Part of the point I was making is that you can and should be able to separate opposition to same-sex marriage from support for Prop 8. Moreover, throughout your responses, you've been making the point that what should be not allowed by society and what should be forbidden by law can and should be diverge. People like Eich were free to discourage people from contracting same-sex marriages before and they are free to continuing discouraging them now, regardless of what the law says.
Fair enough-- I formulated that badly. Does he need to support same-sex marriages being legally recognized, independent of any personal reservations on the subject he may have?
I can't see any cost-benefit analysis of same-sex marriage which favours its opponents. The cost to those whose relationships are denied recognition is huge and extremely concrete; the societal benefits to disallowing them are completely nebulous. It's not at all comparable to a rail line or an intervention overseas.
Unless you really want me to, I don't think it's worth making a case I don't personally believe in against same-sex marriage.
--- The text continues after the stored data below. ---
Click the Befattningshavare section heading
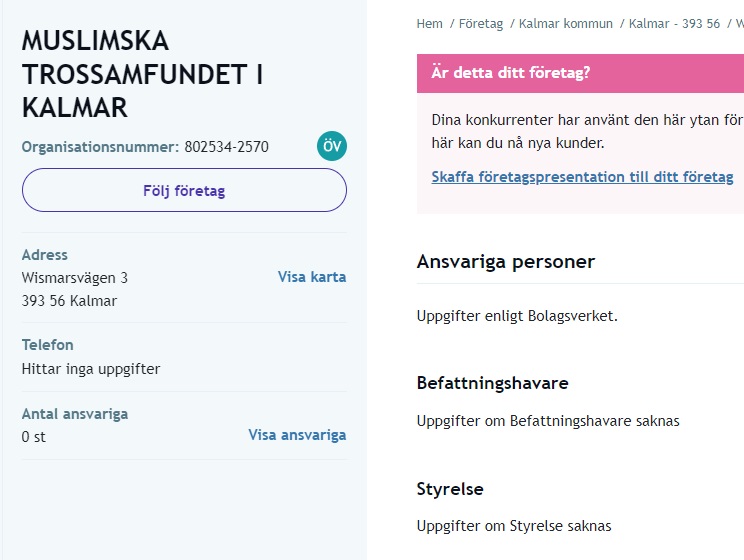This screenshot has width=744, height=560. pyautogui.click(x=492, y=383)
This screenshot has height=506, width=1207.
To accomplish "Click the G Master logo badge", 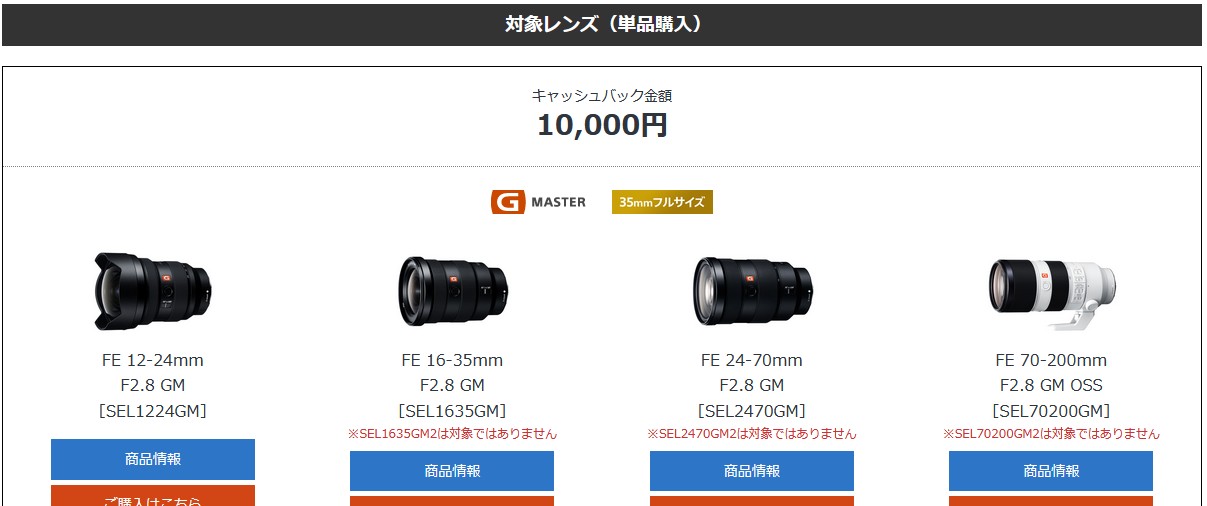I will [x=539, y=202].
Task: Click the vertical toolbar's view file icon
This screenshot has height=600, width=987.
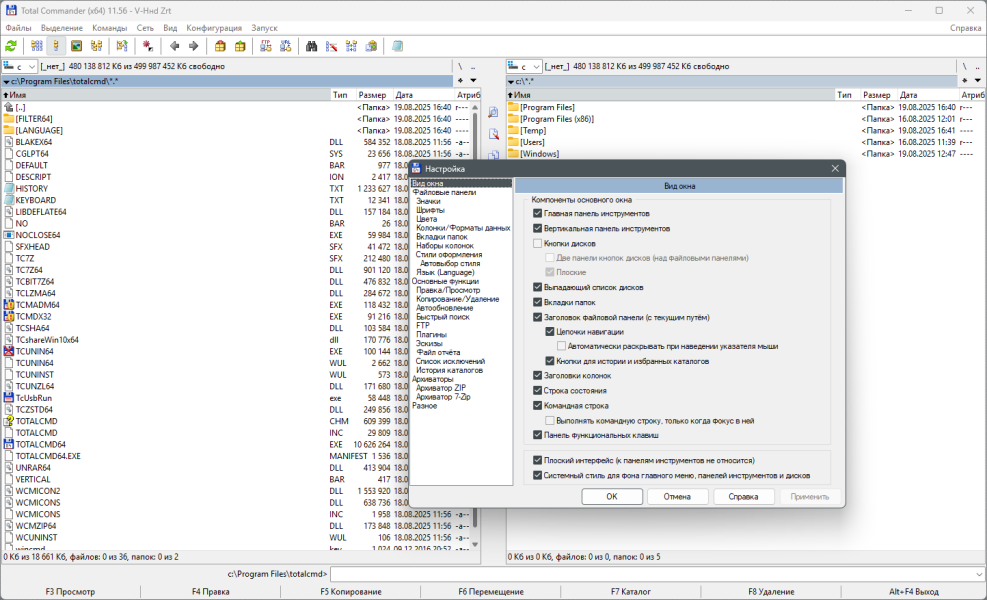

I do believe that opponents are sincere in expecting dire consequences, at least some of which I think are merely wrong. (As opposed to dishonest, crazy, or malicious.)
Some of those are based on values I don't share, but that I think people can legitimately have. (E.g., religious views that inform their concept of public morality.) Some are based on concerns I sympathize with, but disagree with in specifics, like the basic Burkean conservative principle that you don't lightly make unprecedented changes to bedrock social institutions, precisely because you can't reliably envision all the consequences.
To pick one example: Marriage as an institution is in decline by various metrics, with various bad consequences that disproportionately affect the poor. (That's potentially a whole side-conversation of its own. But even if you disagree, will you stipulate that it's a widely-held belief that a person of good will might believe?)
I don't personally think that same-sex marriage is likely to have a significant effect on that.1 But if I believed that same-sex marriage would accelerate the trend, I'd count that as a strike against it. It's pretty clear that a lot of opponents do believe that-- in which case the choice would be about which minority should suffer.
1I used to think that the effect would be strongly positive, on the theory that an influx of people who'd had to fight for the right to marry would consider it especially important. I'm less convinced of that now, but still think the effect is positive-to-neutral.
(Hit the character limit again. :-) To be continued.)
no subject
Date: 2014-04-29 11:25 pm (UTC)Fair enough-- I formulated that badly. Does he need to support same-sex marriages being legally recognized, independent of any personal reservations on the subject he may have?
I can't see any cost-benefit analysis of same-sex marriage which favours its opponents. The cost to those whose relationships are denied recognition is huge and extremely concrete; the societal benefits to disallowing them are completely nebulous. It's not at all comparable to a rail line or an intervention overseas.
Unless you really want me to, I don't think it's worth making a case I don't personally believe in against same-sex marriage. I do believe that opponents are sincere in expecting dire consequences, at least some of which I think are merely wrong. (As opposed to dishonest, crazy, or malicious.)
Some of those are based on values I don't share, but that I think people can legitimately have. (E.g., religious views that inform their concept of public morality.) Some are based on concerns I sympathize with, but disagree with in specifics, like the basic Burkean conservative principle that you don't lightly make unprecedented changes to bedrock social institutions, precisely because you can't reliably envision all the consequences.
To pick one example: Marriage as an institution is in decline by various metrics, with various bad consequences that disproportionately affect the poor. (That's potentially a whole side-conversation of its own. But even if you disagree, will you stipulate that it's a widely-held belief that a person of good will might believe?)
I don't personally think that same-sex marriage is likely to have a significant effect on that.1 But if I believed that same-sex marriage would accelerate the trend, I'd count that as a strike against it. It's pretty clear that a lot of opponents do believe that-- in which case the choice would be about which minority should suffer.
1I used to think that the effect would be strongly positive, on the theory that an influx of people who'd had to fight for the right to marry would consider it especially important. I'm less convinced of that now, but still think the effect is positive-to-neutral.